4.614 Religious Architecture and Islamic Cultures

Course Description    

This course introduces the history of Islamic cultures through their most vibrant material signs: their religious architecture that spans fourteen centuries and three continents, Asia, Africa, and Europe. It reviews a number of representative architectural examples (mosques, madrasas, mausolea, etc.) from various periods and places and discusses their architectural, urban, and stylistic characteristics in conjunction with their historical, political, and intellectual environments. The course also analyzes the development of the sacred, commemorative, pious, and educational architecture in the Islamic world in light of a changing Islam from a reform movement in 7th-century Arabia to a global power straddling three continents in the medieval period to a world religion professed by one-sixth of humanity in the present. Films and discussions are used to elucidate the artistic/cultural varieties and historical developments of this architectural vision within both the Islamic and the larger, universal, and cross-cultural contexts.

Throughout the course, a number of critical issues will be considered: How do we define and/or qualify architecture? What is the relationship between architecture and culture?
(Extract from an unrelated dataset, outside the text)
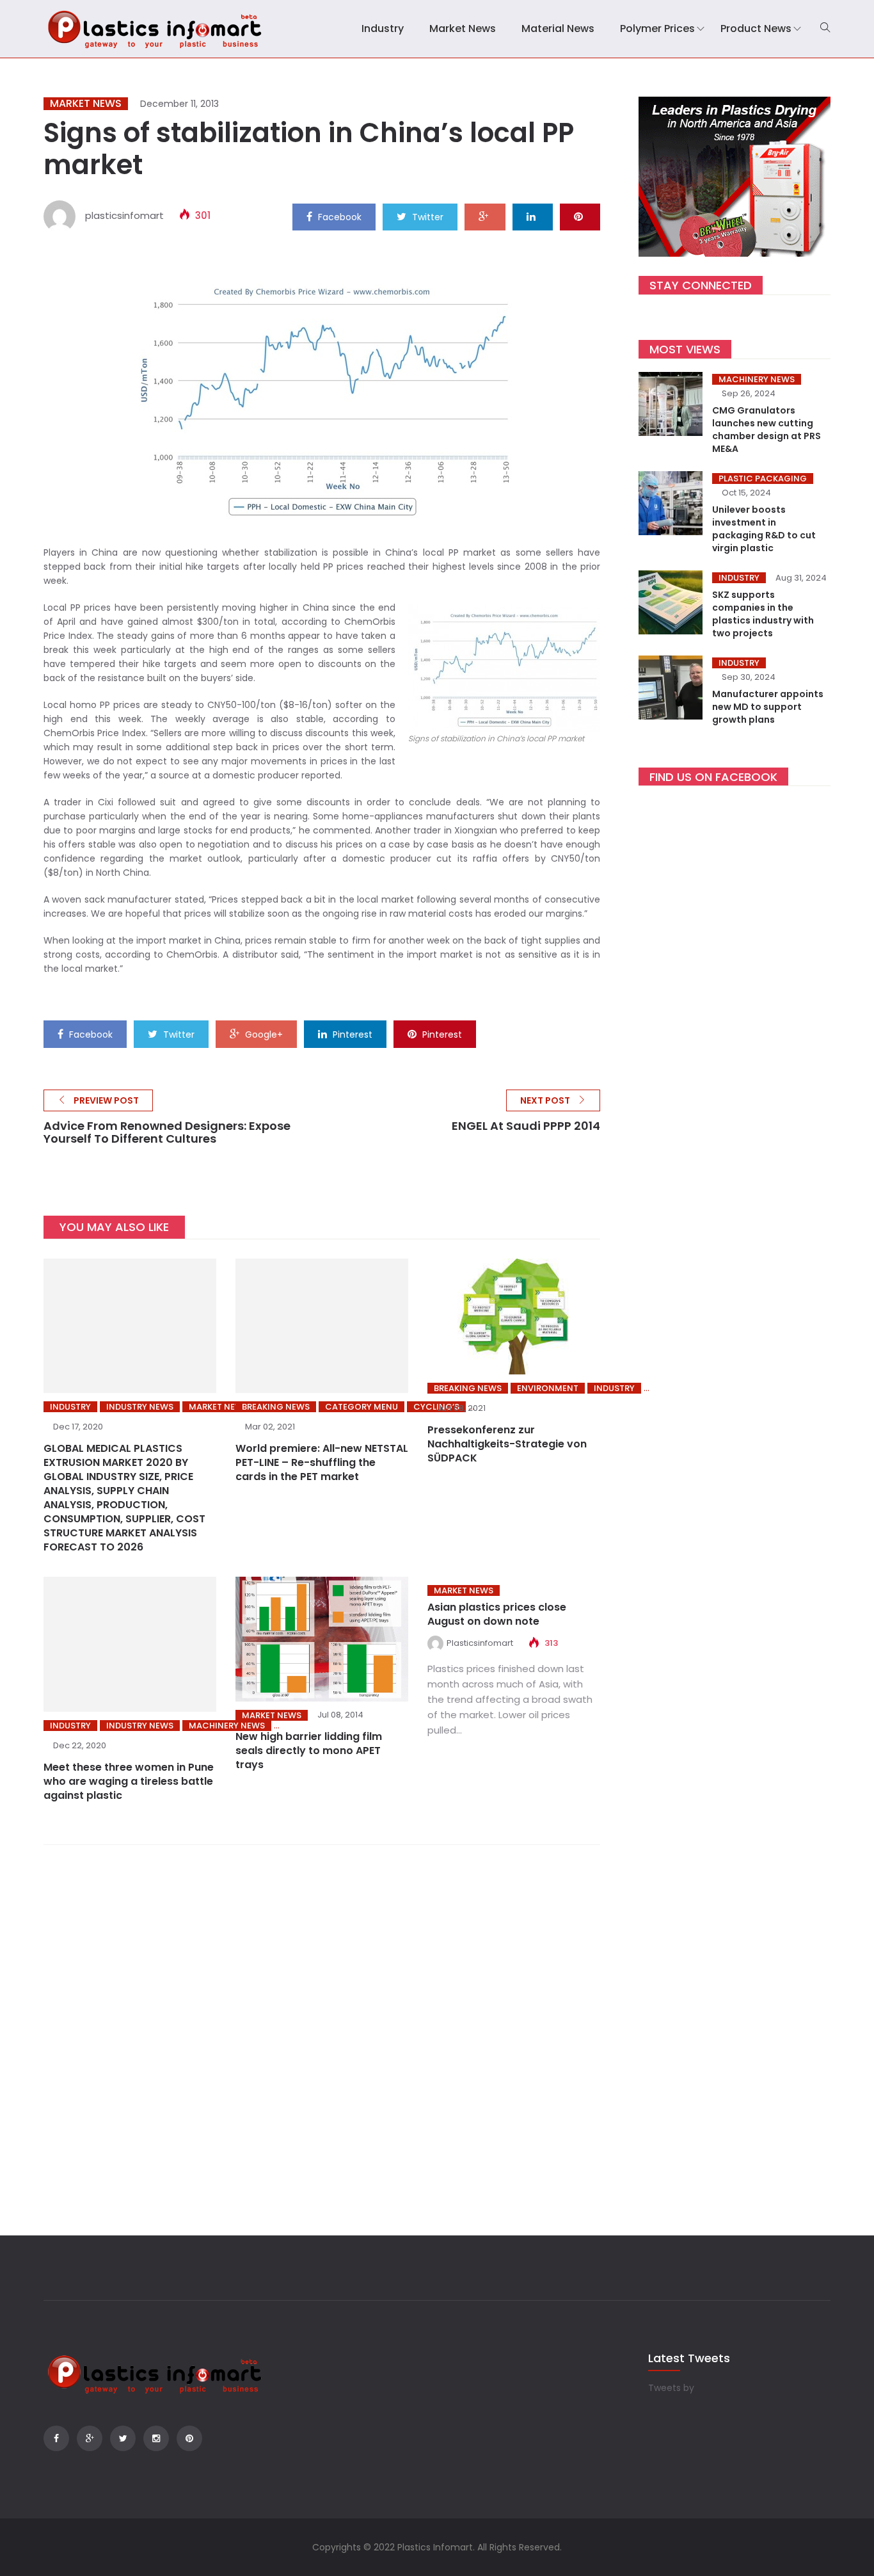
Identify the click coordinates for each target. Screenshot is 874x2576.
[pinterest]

How do we study an architectural tradition that covers several regions and encompasses a variety of cultures and national and ethnic identities? And, what, if anything, is Islamic about this architecture, and how do we understand and describe it vis-à-vis the global history of architecture?

This course is offered in the fall semester. It is taught by Prof. Nasser Rabbat and meets twice a week. It is a 12 unit course, and fulfills the Humanities, Arts and Social Sciences Distribution Requirement (HASS-D) in category III (Visual and Performing Arts). The course has an open book final exam and no prerequisites.